James Brander is a business economy professor at the University of British Columbia’s Saunder School of Business.
He says some people will do well financially out of the pandemic, particularly those with a lot of information and understanding about markets and firms. That includes people who bought shares in internet-based companies like Shopify, or who bought early on and when the market crashed.
But that doesn’t mean everyone should be making big financial moves during the pandemic.
“It’s really a risky strategy to try to do that as an ordinary investor,” Brander said. “As an ordinary investor, your best strategy in situations like this is just to be cautious.”
He said mutual funds – a pool of investments selected by a fund manager – are a good strategy for most investors.
As for financial markets, Brander said they took a steep dip during the start of the pandemic but have come back substantially.
“The surprising thing is they have done a lot better than a lot of people might have expected,” he said.
In Canada, he said the market has recovered about 40 percent of its value.
Looking at the Toronto Stock Exchange – the major Canadian stock exchange – Brander said the market is down compared to six months ago. However, he said, it’s only slightly below where it was this time three years ago and slightly above where it was a year and a half ago.
“It’s a negative for investors, but it’s not a disaster.”
What the market will look like in the future, Brander said, largely depends on what happens with the pandemic, like if a vaccine is created that greatly reduces transmission.
“There’s no reason why the economy can’t come back very quickly and, when it does, I think the markets will come back to where they were before,” he said. “But the question is, when will that happen?”

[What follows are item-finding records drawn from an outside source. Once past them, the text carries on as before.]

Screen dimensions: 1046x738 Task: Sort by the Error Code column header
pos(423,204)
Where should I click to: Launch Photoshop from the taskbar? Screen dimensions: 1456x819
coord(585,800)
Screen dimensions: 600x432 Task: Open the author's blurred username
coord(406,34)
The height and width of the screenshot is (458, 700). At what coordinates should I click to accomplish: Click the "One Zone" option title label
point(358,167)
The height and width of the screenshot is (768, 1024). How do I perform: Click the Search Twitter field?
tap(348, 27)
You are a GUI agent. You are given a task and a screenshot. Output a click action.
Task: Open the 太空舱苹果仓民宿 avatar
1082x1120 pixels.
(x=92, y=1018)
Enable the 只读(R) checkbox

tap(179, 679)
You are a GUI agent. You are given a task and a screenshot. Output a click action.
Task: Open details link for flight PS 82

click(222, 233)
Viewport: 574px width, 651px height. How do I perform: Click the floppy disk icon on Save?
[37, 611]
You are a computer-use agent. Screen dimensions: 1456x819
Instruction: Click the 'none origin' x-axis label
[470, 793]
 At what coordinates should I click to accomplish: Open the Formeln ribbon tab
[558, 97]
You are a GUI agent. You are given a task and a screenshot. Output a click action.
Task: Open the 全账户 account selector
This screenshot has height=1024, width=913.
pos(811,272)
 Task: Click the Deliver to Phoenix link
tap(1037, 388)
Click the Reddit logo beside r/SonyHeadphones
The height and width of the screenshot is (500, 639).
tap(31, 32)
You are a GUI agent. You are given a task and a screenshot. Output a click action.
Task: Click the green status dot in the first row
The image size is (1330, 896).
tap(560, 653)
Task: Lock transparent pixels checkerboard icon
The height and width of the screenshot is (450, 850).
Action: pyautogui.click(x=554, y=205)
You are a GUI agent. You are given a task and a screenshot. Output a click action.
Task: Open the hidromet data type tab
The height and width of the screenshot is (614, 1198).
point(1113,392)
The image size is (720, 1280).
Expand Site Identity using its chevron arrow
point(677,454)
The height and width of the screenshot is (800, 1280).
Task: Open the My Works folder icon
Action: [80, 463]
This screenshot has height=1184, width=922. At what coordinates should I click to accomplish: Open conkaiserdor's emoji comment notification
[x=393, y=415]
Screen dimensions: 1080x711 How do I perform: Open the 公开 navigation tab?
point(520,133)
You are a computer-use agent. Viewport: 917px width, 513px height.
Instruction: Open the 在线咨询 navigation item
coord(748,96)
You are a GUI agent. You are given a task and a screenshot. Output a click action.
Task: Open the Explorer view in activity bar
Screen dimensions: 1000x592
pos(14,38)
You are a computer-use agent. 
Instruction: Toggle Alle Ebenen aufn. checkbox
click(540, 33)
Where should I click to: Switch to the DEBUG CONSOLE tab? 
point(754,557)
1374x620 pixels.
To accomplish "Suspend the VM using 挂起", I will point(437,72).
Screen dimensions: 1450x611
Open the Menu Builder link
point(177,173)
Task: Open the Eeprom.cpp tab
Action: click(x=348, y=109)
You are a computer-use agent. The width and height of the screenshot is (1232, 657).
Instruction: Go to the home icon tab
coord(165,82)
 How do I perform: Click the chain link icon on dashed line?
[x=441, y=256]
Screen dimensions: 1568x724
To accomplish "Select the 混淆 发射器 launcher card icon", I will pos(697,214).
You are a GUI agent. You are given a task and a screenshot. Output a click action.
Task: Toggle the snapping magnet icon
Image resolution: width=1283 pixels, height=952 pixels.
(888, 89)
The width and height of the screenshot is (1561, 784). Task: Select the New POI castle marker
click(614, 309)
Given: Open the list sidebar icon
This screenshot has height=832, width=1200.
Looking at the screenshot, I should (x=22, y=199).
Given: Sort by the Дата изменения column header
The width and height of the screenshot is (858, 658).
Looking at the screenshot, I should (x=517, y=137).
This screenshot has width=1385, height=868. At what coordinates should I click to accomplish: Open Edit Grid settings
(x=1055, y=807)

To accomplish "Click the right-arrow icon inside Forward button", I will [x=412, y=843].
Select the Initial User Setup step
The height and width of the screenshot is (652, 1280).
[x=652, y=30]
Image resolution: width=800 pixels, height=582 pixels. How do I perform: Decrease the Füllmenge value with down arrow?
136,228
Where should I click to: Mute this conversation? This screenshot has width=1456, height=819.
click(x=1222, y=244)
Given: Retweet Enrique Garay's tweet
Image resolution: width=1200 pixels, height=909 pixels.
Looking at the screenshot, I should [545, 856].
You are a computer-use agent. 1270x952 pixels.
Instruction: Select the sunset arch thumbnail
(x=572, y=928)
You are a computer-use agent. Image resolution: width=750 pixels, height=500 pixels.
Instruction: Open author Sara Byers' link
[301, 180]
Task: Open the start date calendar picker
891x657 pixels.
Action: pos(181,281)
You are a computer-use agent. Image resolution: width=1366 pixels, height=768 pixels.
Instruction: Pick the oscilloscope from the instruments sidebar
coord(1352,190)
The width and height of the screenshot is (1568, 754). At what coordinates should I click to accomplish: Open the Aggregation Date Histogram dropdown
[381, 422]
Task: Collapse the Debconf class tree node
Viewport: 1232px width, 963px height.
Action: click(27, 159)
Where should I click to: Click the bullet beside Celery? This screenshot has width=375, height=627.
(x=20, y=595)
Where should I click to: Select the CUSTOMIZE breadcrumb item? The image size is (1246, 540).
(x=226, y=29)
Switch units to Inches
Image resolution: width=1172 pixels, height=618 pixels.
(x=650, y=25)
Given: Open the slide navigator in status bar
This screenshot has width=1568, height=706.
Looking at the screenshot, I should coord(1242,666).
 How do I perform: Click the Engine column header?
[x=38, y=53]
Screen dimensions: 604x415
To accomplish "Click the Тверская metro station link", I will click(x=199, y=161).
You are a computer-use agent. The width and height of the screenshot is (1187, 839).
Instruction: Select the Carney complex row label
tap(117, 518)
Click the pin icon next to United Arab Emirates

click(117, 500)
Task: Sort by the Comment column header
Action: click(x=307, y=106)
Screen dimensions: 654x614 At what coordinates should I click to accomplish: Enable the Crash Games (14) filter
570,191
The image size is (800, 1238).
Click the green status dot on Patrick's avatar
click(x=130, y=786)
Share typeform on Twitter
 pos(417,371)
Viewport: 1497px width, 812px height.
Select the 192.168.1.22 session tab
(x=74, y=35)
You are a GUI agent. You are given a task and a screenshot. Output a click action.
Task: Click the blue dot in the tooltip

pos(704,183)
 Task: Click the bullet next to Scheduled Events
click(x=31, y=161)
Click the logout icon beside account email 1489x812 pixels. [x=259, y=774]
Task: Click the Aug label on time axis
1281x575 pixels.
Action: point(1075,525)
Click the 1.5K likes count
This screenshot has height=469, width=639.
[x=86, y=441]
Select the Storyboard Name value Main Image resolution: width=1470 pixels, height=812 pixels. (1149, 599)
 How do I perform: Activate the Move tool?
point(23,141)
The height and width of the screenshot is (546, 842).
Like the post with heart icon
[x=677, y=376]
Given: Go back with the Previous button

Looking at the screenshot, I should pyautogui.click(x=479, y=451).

Investing in northern firms
When it comes to investing in the North, Brander said it is possible to tailor your investments to emphasize companies that do business in the North.
He noted, though, there aren’t many of them and it could be a “tough play to make” as you’d have to give up diversification.
“While I think it’s possible to do it, it’s probably not a good strategy,” he said.
“Diversification is always the conservative risk-adverse strategy. I think that’s the right strategy at this time as well.”
Overall, Brander said the pandemic “is a time when people need to just get through it.”
The NWT Department of Industry, Tourism, and Investment had not responded to requests for comment by the time of publication.